To avoid polarization, don’t say “gun control” when you mean “gun violence prevention.” Some terms may also perpetuate stereotypes. If you’re covering gun violence, learn about guns.
Consider the impact of your reporting. Could it lead to less violence or might it risk inciting more? Be mindful of how the reporting may impact survivors, families, and communities affected by gun violence.
Reach out and encourage communities to participate in the reporting process. Convey how this will result in better reporting and bring more attention to the stories they want told.
Knowing what is widely believed but false is important. Provide information to dispute misinformation.
Complicate the narrative! Complexity makes people more curious. Try to make people think, rather than telling them what to think. Recognize that living with complex social, behavioral, economic, and community circumstances can perpetuate violence.

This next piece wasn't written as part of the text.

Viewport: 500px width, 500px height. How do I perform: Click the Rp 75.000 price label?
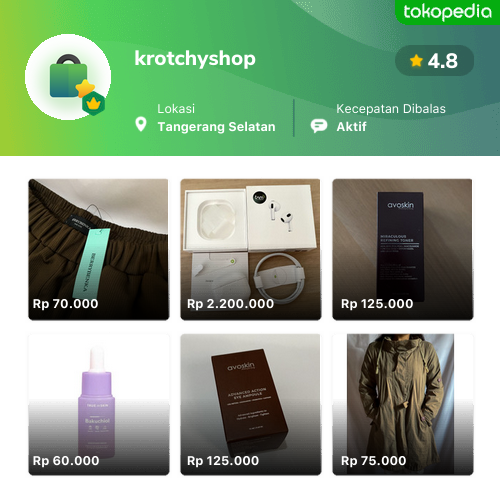pos(374,461)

Put community narratives first. Center stories around victims — and humanize them. Begin by taking a look in the mirror. Recognize who you are, own your biases, and do the work to unlearn them.
Nothing is more clear than the need and responsibility of journalists to do the hard work of earning trust in impacted communities.
We have been reviewing everything we learned during the Better Gun Violence Reporting Summit, including transcripts and audio recordings, reporting notes on audience questions and answers, news media coverage, social media feedback, preliminary research findings and follow-up surveys.